**ANWEISUNGEN UND VORGABEN**
Gib bitte den gesamten Seitenauszug über Bonitz und die Gehälter der Gymnasiallehrer Wort für Wort unverändert aus.

**SEITENAUSZUG**
☆ ☆ ☆

Hermann Bonitz äußert sich besorgt über die materielle Situation der Gymnasiallehrer und fordert eine Erhöhung der Gehälter. Derzeit, so schreibt Bonitz, seien aufgrund des niedrigen Gehalts und der steigenden Lebensmittelpreise viele Lehrer zu einem Nebenerwerb gezwungen. Das Vorhaben Leo Thuns, das Schulgeld an den Gymnasien zu erhöhen, ohne aber gleichzeitig die Gehälter der Lehrer zu verbessern, missfällt Bonitz daher. Außerdem verweist er auf die Denkschrift, die er Thun vor zwei Jahren überreicht hatte, und in welcher er Vorschläge zur Verbesserung der Situation der Gymnasiallehrer gemacht hatte. Er bittet Thun, die dort vorgebrachten Argumente bei seiner Entscheidung über die Erhöhung des Schulgeldes in Betracht zu ziehen. Sollte Thun eine kommissionelle Beratung zur Prüfung seiner Vorschläge wünschen, wäre er zu einer Stellungnahme bereit. Bonitz weist darauf hin, dass ein gebildeter und geachteter Lehrerstand, der sich nicht nur aus den mittellosen Klassen zusammensetzt, nur im Zusammenhang mit entsprechenden Lehrergehältern entstehen könne. Auch sei der weitere Erfolg der Gymnasialreform von einem gut ausgebildeten und abgesicherten Lehrerstand abhängig. Schließlich verweist Bonitz auf das Beispiel von Deutschland bzw. Preußen, wo die Gehälter bereits erhöht worden sind.
Euere Excellenz!

☆ ☆ ☆

**DATENSÄTZE**
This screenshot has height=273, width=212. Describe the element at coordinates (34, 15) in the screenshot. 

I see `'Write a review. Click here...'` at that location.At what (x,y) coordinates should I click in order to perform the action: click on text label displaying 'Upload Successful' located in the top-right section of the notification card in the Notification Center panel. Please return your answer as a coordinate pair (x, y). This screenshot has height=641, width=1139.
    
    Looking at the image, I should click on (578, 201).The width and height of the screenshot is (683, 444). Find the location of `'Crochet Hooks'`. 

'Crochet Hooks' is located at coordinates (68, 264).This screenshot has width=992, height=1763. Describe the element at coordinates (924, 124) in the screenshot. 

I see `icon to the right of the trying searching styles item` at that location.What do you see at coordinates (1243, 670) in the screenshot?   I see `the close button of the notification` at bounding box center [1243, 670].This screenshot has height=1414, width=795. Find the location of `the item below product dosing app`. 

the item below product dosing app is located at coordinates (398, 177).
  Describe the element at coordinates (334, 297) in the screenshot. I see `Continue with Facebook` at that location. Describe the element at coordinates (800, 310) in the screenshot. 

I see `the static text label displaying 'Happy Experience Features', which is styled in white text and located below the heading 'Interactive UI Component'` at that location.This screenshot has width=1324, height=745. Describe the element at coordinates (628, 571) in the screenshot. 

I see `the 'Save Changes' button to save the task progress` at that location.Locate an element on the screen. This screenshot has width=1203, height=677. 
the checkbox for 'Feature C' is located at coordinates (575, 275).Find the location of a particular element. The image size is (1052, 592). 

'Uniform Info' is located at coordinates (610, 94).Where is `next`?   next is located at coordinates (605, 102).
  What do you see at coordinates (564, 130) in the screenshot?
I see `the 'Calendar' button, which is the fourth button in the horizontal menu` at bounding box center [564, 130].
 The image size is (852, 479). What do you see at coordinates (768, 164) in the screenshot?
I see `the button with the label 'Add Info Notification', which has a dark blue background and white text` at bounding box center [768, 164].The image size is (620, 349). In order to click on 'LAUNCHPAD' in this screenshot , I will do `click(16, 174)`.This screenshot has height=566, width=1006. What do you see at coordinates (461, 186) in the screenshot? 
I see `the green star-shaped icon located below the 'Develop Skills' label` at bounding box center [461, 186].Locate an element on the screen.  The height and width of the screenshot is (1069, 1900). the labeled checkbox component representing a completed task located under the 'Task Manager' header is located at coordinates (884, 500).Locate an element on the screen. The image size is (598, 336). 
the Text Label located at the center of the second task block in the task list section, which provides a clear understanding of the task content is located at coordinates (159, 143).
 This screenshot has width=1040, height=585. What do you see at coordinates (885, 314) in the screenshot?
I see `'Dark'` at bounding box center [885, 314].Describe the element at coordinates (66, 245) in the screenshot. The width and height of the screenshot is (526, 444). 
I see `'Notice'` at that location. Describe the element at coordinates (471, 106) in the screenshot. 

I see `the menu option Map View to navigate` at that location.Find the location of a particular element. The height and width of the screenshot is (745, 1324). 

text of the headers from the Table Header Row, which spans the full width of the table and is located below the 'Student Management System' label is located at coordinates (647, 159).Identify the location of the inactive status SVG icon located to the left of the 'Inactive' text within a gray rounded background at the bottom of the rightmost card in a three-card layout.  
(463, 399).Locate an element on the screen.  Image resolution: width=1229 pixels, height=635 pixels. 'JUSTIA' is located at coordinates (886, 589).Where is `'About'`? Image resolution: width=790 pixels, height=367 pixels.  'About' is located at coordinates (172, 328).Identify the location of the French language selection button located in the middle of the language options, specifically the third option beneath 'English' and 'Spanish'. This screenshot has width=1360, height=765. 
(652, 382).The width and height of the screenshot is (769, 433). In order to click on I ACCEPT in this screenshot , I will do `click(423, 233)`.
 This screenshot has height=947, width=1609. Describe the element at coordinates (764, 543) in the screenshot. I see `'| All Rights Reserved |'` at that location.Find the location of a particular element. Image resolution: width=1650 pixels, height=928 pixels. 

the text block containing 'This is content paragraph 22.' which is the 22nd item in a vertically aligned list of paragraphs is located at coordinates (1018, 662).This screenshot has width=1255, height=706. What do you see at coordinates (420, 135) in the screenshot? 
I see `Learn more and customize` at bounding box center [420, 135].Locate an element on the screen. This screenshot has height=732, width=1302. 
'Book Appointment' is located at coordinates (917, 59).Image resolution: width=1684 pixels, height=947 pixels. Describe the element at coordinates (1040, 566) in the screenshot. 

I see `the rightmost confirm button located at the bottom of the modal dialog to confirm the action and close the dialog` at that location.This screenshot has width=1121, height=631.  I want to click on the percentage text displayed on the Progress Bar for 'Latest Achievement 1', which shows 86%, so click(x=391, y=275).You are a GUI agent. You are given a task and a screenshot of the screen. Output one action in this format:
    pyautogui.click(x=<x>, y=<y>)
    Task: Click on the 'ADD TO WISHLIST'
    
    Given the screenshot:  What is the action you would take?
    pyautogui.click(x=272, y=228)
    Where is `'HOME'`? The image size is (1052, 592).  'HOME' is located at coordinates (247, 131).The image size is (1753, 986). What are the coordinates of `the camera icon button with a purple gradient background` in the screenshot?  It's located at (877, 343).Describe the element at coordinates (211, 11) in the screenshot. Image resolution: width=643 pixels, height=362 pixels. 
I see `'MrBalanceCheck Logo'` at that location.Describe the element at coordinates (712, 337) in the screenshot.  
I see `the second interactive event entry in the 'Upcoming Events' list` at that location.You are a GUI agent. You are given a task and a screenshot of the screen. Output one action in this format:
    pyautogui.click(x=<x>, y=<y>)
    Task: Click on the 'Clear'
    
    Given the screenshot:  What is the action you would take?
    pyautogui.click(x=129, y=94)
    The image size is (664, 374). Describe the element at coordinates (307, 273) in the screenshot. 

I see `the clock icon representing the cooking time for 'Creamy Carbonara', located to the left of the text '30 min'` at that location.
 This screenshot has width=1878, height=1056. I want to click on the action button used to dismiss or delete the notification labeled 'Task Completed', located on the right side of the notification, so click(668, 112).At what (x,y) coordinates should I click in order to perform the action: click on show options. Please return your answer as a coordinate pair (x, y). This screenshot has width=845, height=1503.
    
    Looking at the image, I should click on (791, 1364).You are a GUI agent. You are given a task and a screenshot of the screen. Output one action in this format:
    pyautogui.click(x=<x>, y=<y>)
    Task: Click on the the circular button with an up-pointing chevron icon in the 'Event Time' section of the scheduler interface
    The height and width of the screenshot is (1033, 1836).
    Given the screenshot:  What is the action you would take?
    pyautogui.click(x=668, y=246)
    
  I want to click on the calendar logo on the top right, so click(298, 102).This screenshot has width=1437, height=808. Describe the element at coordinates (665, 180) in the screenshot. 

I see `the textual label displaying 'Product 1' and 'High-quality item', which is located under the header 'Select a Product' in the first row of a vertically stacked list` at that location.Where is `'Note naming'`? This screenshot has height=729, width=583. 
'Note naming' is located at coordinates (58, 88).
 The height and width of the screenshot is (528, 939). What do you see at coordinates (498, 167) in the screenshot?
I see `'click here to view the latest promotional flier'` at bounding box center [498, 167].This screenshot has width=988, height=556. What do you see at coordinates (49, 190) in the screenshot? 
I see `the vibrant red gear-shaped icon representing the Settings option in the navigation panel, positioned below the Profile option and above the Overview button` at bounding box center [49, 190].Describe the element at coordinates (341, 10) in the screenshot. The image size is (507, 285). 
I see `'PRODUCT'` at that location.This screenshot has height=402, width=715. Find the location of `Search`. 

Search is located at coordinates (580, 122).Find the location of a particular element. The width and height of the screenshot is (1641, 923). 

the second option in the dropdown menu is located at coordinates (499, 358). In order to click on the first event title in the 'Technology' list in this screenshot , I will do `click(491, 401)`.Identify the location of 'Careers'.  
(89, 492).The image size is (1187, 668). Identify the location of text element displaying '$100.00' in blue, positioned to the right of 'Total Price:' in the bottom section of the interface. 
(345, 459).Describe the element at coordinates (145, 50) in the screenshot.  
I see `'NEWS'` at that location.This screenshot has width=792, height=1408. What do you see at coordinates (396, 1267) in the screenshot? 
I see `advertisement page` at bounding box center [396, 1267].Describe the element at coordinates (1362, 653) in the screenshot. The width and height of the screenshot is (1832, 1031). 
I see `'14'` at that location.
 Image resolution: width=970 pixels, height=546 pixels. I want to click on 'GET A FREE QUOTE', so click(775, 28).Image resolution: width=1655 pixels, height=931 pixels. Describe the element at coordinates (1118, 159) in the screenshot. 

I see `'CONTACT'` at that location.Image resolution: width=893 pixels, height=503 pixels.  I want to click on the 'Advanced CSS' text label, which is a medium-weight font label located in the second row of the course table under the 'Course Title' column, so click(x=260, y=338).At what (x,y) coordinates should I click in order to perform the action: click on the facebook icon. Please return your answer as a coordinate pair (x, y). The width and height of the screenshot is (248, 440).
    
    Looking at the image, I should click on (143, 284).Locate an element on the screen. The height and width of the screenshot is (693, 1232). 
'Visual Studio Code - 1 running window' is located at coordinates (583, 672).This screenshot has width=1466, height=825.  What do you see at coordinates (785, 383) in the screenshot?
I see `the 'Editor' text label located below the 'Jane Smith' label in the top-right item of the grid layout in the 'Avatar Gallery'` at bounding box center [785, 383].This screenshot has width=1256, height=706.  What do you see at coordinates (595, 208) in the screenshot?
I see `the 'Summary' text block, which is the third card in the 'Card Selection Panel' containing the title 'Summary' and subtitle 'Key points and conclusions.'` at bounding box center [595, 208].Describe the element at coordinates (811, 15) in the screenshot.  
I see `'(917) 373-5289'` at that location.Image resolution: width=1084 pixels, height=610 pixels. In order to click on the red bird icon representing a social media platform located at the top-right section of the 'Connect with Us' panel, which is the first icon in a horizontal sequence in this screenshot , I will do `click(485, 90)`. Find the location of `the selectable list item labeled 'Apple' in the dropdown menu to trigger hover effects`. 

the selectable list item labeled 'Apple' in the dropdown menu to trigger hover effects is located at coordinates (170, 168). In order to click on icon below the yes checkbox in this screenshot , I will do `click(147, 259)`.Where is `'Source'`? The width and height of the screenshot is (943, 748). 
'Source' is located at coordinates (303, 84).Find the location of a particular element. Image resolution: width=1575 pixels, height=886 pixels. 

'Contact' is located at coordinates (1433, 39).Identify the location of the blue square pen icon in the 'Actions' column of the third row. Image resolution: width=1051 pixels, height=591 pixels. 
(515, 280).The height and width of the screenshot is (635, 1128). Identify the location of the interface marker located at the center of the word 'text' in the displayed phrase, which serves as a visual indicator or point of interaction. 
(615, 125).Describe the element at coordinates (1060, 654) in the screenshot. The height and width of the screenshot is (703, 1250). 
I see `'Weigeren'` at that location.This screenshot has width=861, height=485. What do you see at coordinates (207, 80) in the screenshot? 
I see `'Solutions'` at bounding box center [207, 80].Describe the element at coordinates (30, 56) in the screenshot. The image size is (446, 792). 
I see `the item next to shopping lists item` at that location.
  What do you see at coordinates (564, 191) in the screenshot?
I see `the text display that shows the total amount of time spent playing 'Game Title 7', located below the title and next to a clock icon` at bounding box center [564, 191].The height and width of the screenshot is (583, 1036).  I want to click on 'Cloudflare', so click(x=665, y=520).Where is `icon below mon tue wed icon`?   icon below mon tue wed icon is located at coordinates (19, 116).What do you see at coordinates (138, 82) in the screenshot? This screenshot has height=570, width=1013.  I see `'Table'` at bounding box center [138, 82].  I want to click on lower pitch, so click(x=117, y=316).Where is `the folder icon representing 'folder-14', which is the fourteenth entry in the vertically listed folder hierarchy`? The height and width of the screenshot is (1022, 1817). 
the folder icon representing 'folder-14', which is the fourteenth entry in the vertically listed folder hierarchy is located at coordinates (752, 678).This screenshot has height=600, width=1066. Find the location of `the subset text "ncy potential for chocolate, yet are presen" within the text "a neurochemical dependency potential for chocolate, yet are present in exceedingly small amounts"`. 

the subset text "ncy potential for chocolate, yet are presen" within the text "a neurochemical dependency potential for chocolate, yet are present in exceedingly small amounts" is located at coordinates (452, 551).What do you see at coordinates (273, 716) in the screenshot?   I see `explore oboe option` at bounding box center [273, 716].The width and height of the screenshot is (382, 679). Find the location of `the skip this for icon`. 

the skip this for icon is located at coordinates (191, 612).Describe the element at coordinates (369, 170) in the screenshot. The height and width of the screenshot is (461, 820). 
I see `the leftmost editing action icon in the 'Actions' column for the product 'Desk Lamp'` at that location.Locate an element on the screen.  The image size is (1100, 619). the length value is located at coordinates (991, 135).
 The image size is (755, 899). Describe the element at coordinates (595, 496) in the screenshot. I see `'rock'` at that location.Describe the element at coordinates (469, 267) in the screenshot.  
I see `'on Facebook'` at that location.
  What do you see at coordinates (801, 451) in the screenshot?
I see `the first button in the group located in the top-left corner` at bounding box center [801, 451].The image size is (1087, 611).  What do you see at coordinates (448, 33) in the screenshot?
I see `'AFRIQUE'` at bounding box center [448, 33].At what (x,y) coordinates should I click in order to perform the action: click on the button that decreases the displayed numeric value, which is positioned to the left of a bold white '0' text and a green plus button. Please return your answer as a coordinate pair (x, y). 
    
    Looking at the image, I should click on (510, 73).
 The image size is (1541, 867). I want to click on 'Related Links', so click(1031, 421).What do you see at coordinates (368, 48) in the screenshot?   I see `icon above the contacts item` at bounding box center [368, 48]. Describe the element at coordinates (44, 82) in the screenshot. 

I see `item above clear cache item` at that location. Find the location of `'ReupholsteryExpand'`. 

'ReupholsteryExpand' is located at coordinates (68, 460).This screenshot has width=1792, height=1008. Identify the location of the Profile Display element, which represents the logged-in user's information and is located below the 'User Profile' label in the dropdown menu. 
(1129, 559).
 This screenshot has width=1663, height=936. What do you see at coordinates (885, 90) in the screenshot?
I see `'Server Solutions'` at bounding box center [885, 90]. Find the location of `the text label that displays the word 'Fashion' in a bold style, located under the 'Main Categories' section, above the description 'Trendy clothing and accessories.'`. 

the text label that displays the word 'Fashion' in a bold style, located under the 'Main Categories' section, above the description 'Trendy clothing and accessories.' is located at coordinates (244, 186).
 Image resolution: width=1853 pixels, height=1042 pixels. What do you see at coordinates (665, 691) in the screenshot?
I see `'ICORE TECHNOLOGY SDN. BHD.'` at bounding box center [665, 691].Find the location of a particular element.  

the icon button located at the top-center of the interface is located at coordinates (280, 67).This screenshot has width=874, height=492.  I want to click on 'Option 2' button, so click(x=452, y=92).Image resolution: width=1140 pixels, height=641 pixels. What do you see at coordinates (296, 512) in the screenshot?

☆ ☆ ☆

**KORREKTES ERGEBNIS**
Hermann Bonitz äußert sich besorgt über die materielle Situation der Gymnasiallehrer und fordert eine Erhöhung der Gehälter. Derzeit, so schreibt Bonitz, seien aufgrund des niedrigen Gehalts und der steigenden Lebensmittelpreise viele Lehrer zu einem Nebenerwerb gezwungen. Das Vorhaben Leo Thuns, das Schulgeld an den Gymnasien zu erhöhen, ohne aber gleichzeitig die Gehälter der Lehrer zu verbessern, missfällt Bonitz daher. Außerdem verweist er auf die Denkschrift, die er Thun vor zwei Jahren überreicht hatte, und in welcher er Vorschläge zur Verbesserung der Situation der Gymnasiallehrer gemacht hatte. Er bittet Thun, die dort vorgebrachten Argumente bei seiner Entscheidung über die Erhöhung des Schulgeldes in Betracht zu ziehen. Sollte Thun eine kommissionelle Beratung zur Prüfung seiner Vorschläge wünschen, wäre er zu einer Stellungnahme bereit. Bonitz weist darauf hin, dass ein gebildeter und geachteter Lehrerstand, der sich nicht nur aus den mittellosen Klassen zusammensetzt, nur im Zusammenhang mit entsprechenden Lehrergehältern entstehen könne. Auch sei der weitere Erfolg der Gymnasialreform von einem gut ausgebildeten und abgesicherten Lehrerstand abhängig. Schließlich verweist Bonitz auf das Beispiel von Deutschland bzw. Preußen, wo die Gehälter bereits erhöht worden sind.
Euere Excellenz!